Psoriatic Arthritis Treatment - What Are Your Options?

Psoriatic arthritis is a type of arthritis that can develop in some people who experience the skin condition psoriasis. There are five main types of psoriatic arthritis- Symmetric arthritis, Asymmetric arthritis, Digital Interphalangeal Predominant (DIP) arthritis, Arthritis mutilans and Spondylitis. In this article we will examine treatments available.

Generally speaking, psoriatic arthritis treatment will be the same as treatment for any other form of arthritis. Your doctor will advise on treatment based on the type or types of the condition you have and the range and severity of symptoms. An early diagnosis will help to slow the progression of the disease and help to prevent further damage to the joints. Ideally treatment for psoriatic arthritis should go hand in hand with treatment of psoriasis.

Natural Treatments
Exercising can be beneficial as it will help to reduce stiffness and pain, and will strengthen the muscles around the joints. Your physiotherapist should be able to show you certain exercises designed to improve joint mobility and function. Low impact aerobic exercise, such as swimming and walking, can improve overall health and fitness, reduce excess weight and improve muscle strength and flexibility.

Physiotherapy can provide relief for some individuals, as can relaxation techniques of using electrotherapy, for example a TENS machine.

Use of ice packs to the affected joints can help to relieve swelling and joint pain.

There are also a number of prescription medications which can reduce symptoms.

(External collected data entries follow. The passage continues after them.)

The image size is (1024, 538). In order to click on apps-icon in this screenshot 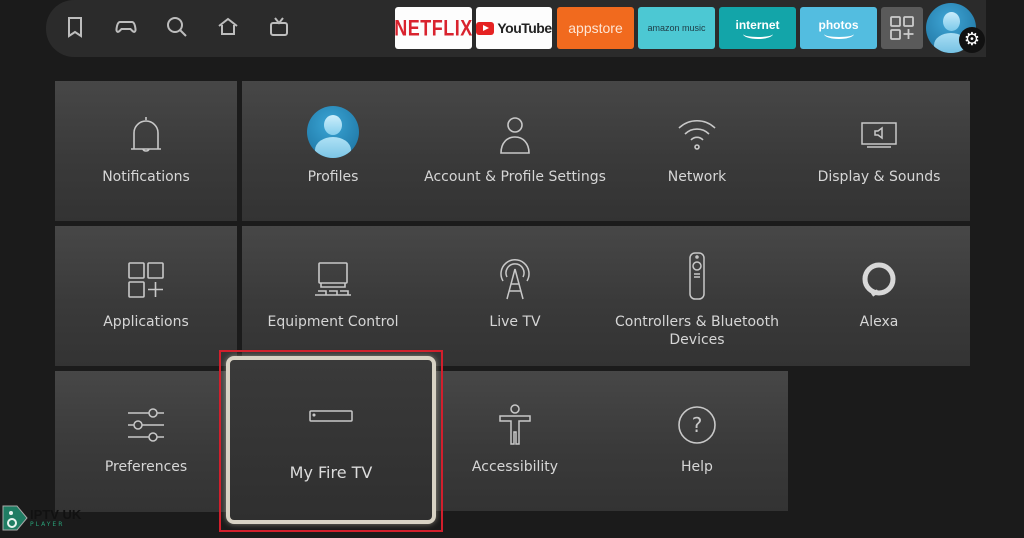, I will do `click(146, 280)`.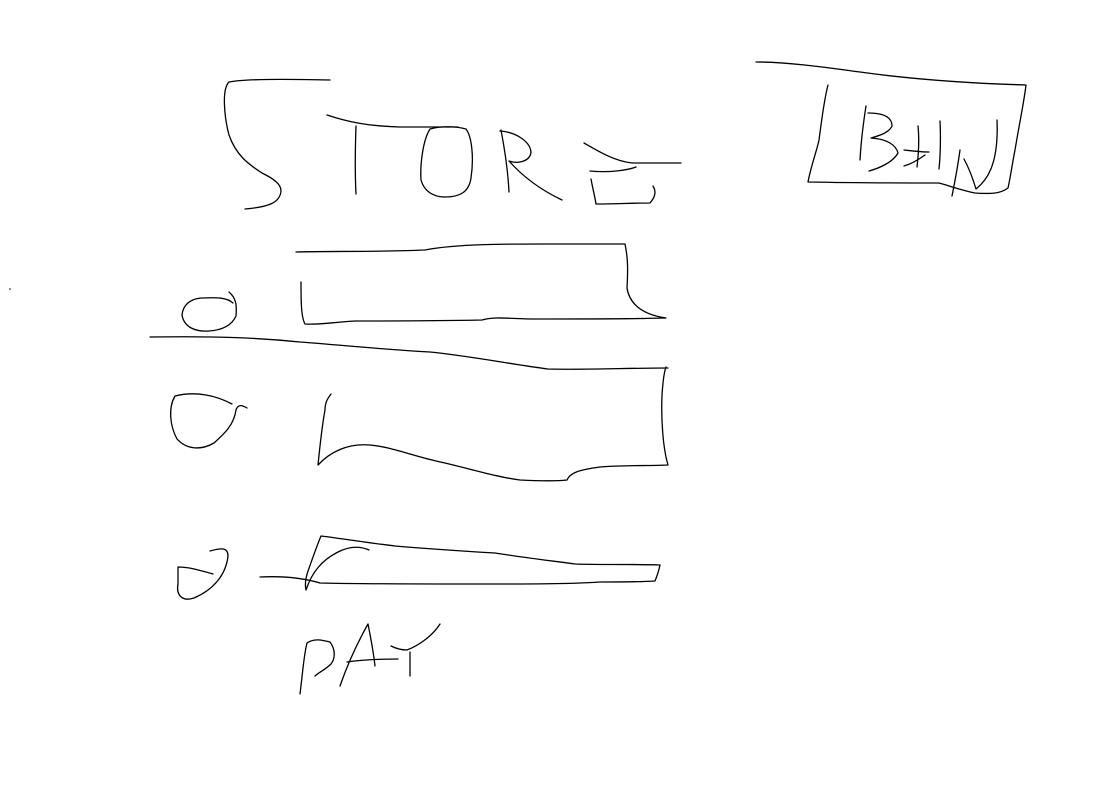 This screenshot has height=810, width=1112. I want to click on item-radio-3: radio-circle-icon, so click(203, 574).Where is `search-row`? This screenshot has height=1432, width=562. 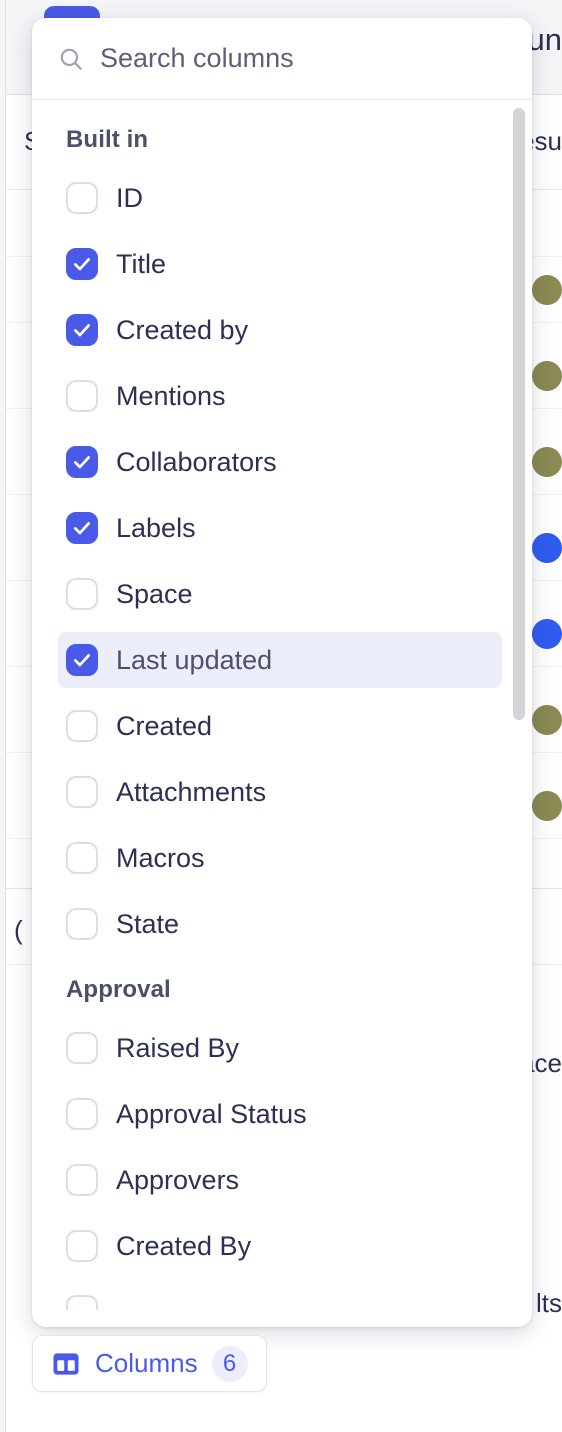 search-row is located at coordinates (282, 59).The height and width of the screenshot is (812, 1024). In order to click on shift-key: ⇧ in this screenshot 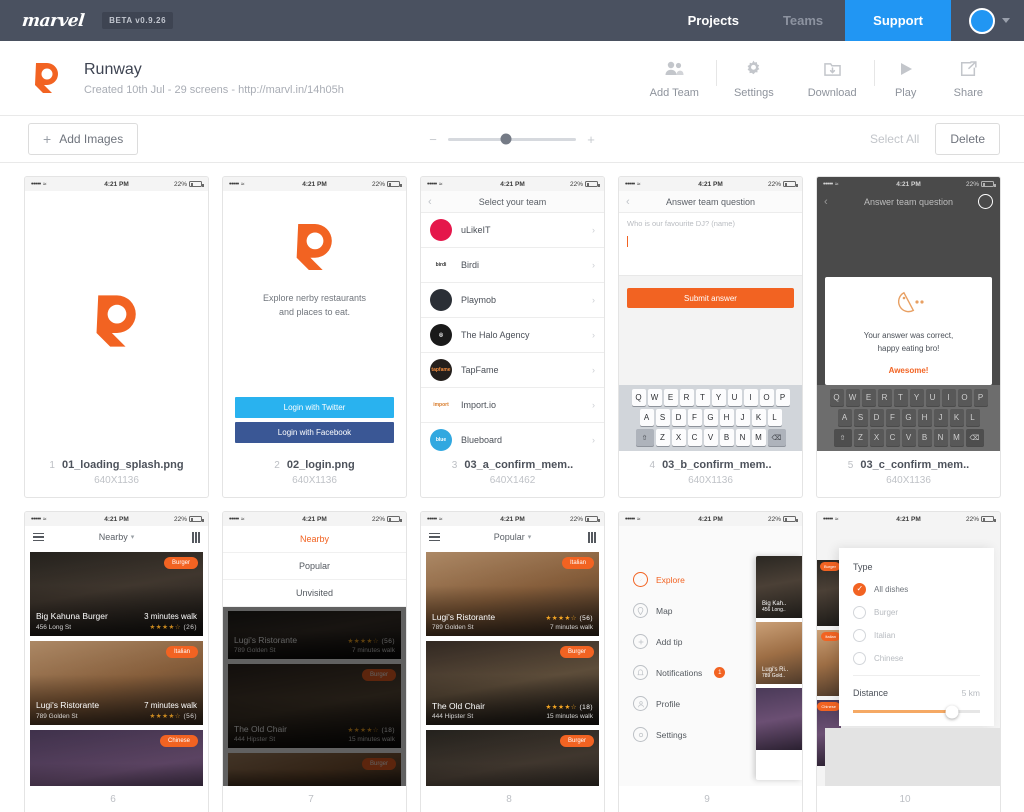, I will do `click(644, 438)`.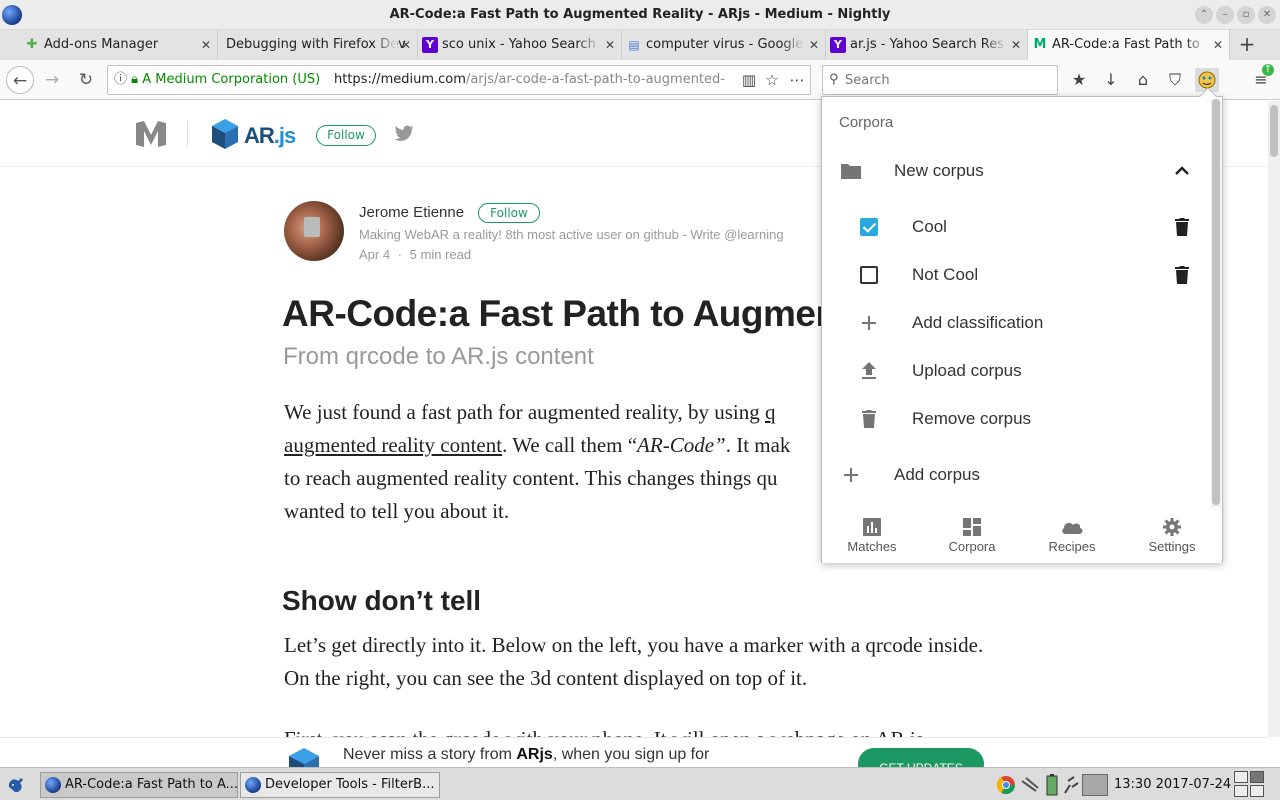 Image resolution: width=1280 pixels, height=800 pixels. Describe the element at coordinates (1172, 536) in the screenshot. I see `nav-settings: Settings` at that location. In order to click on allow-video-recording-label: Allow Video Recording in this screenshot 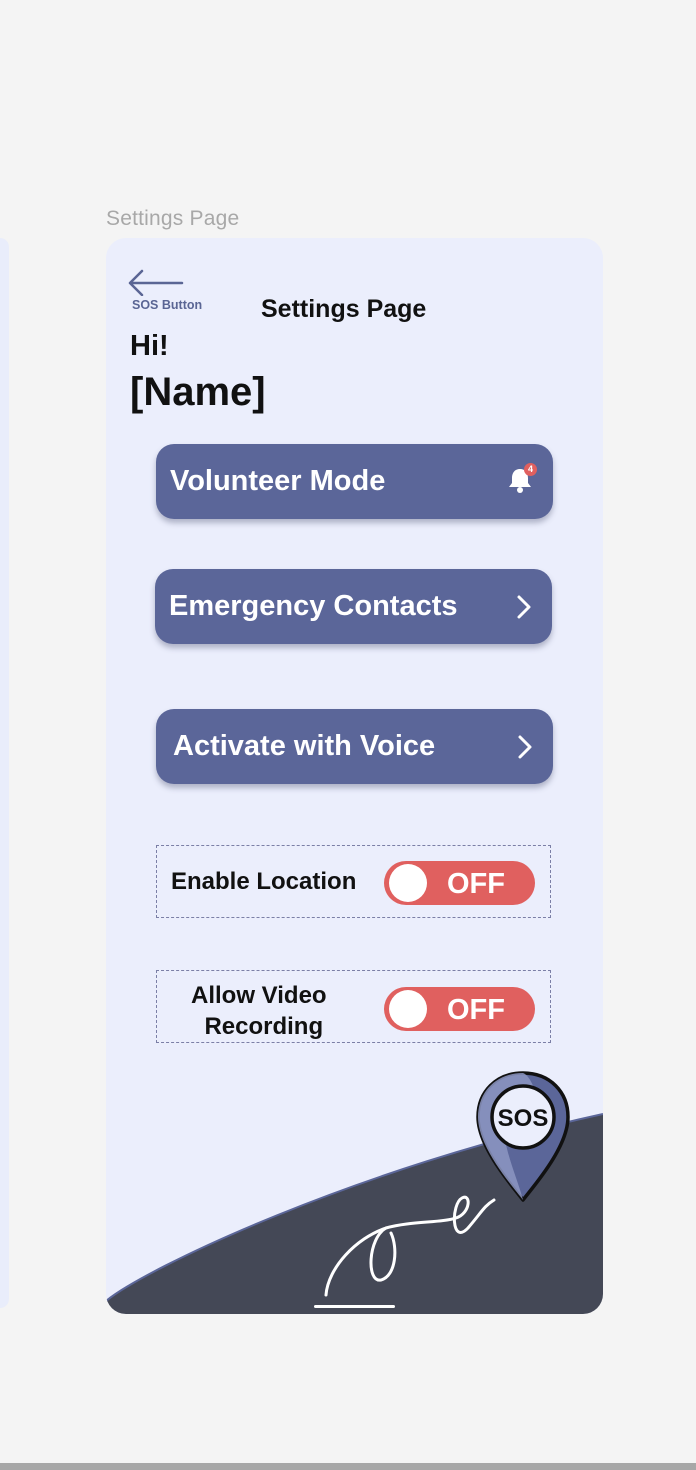, I will do `click(259, 1011)`.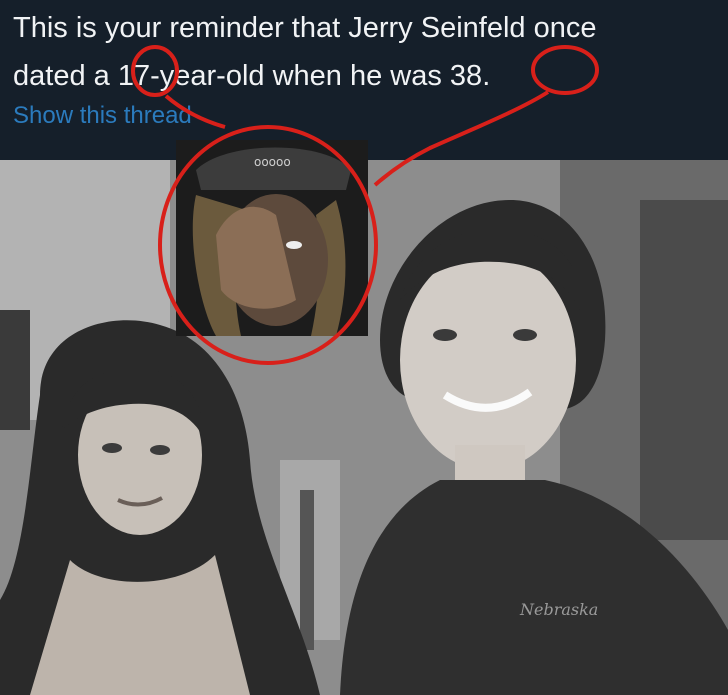 This screenshot has height=695, width=728. I want to click on shirt-caption: Nebraska, so click(558, 610).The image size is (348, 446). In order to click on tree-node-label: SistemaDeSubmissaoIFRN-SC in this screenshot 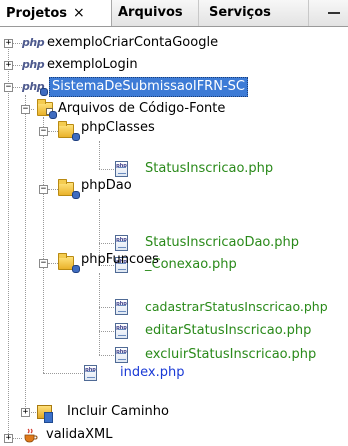, I will do `click(148, 87)`.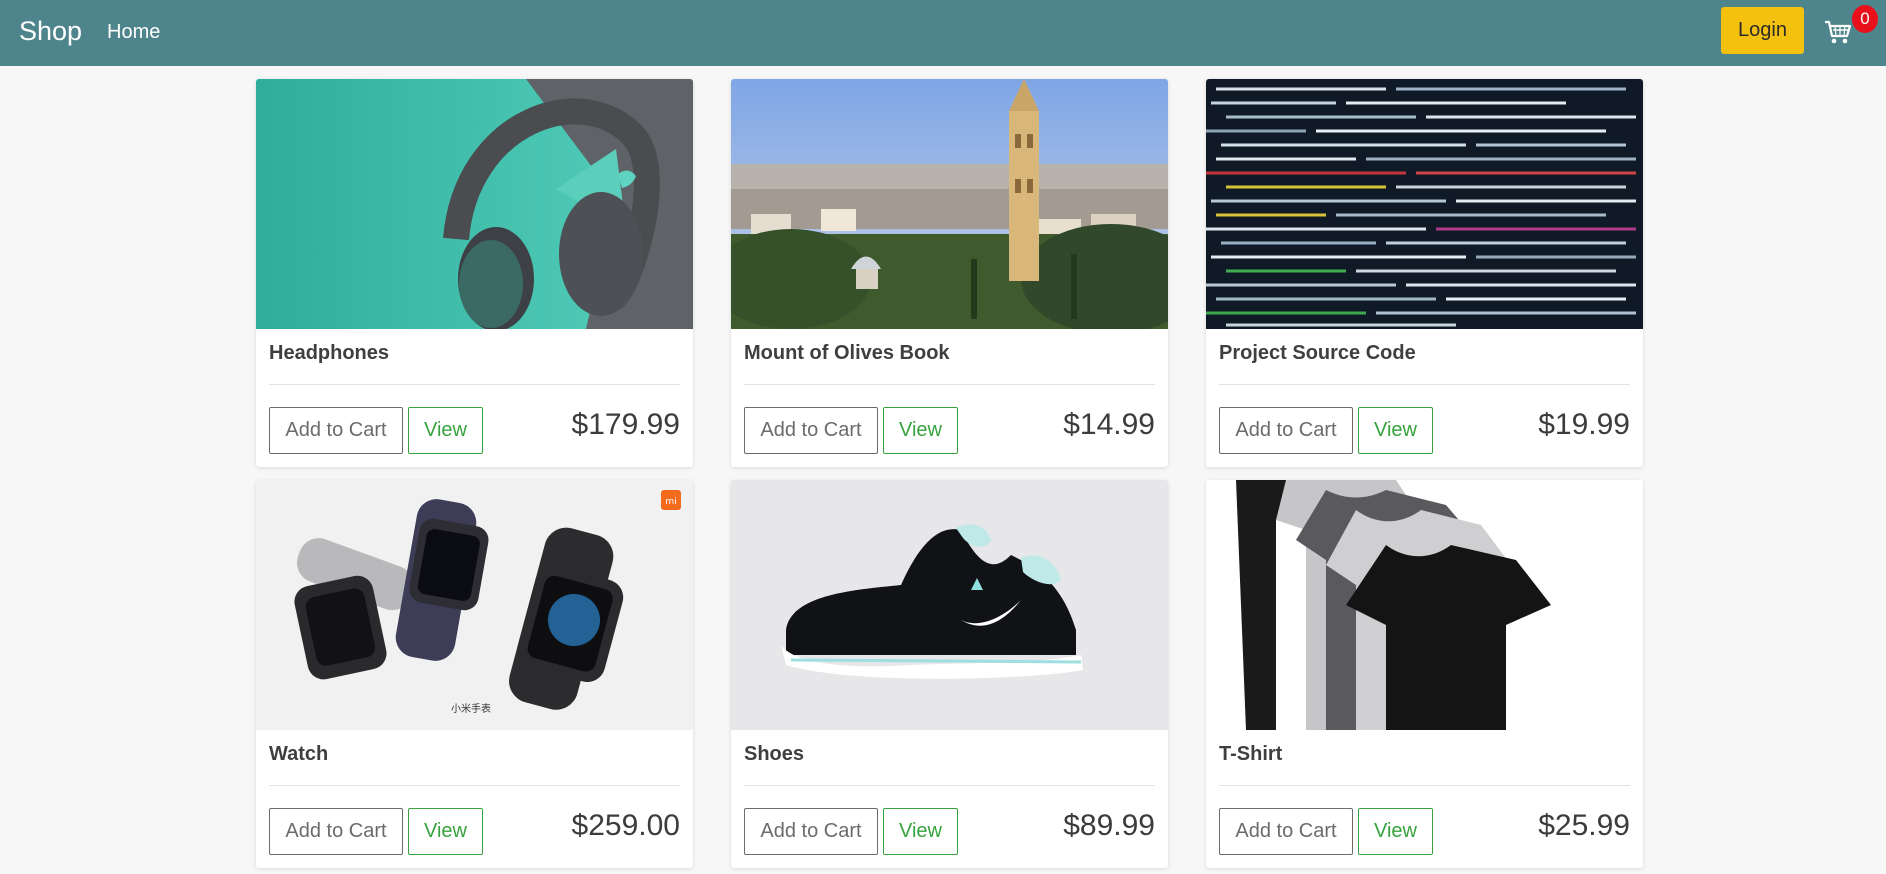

Non- steroidal anti-inflammatory drugs (NSAIDS)
NSAIDS can be prescribed early on to relieve inflammation and swelling. As they are largely aspirin based, they can cause irritation to the stomach so should be avoided if you are prone to stomach ulcers.

Steroids are strong anti-inflammatory drugs which may be prescribed if the symptoms are severe, or if the patient experiences a flare-up. If used in high doses, the condition of the skin should be monitored as steroids can affect psoriasis. Steroids are often used in lower doses to reduce the risk of these side effects whilst stabilizing the arthritis.

Steroids can also be administered in injection form directly to the joint. They can be particularly effective when only one joint is affected, but there is a risk of adverse side effects of injections are given too often.

Disease-modifying antirheumatic drugs (DMARDs) contain agents that target the specific occurrences within the body which cause both psoriasis and psoriatic arthritis. They can help to slow the progression of arthritis and help stop further joint tissue damage from occurring.

Systemic Medication
Cyclosporine is an immunosuppressive drug used to treat psoriasis that can also slow the progression of psoriatic arthritis. Prolonged use can cause kidney damage so regular blood tests should be undertaken.

Methotrexate can help prevent joint deterioration and relieve the symptoms of the condition. However, there are a number of potential side effects, including liver damage, so should be carefully monitored.

Sulfasalazine is an anti-inflammatory drug which has been proven effective in the treatment of the condition.

Antimalarial medication is usually used to treat rheumatoid arthritis, but has also been used to successfully treat psoriatic arthritis. As side effect scan include headaches and blurred vision, regular eye tests should be undertaken. Some antimalarial medication can also exacerbate symptoms of psoriasis.

If you think you may have psoriatic arthritis, you should see your doctor in the first instance for a diagnosis and to discuss possible treatment options.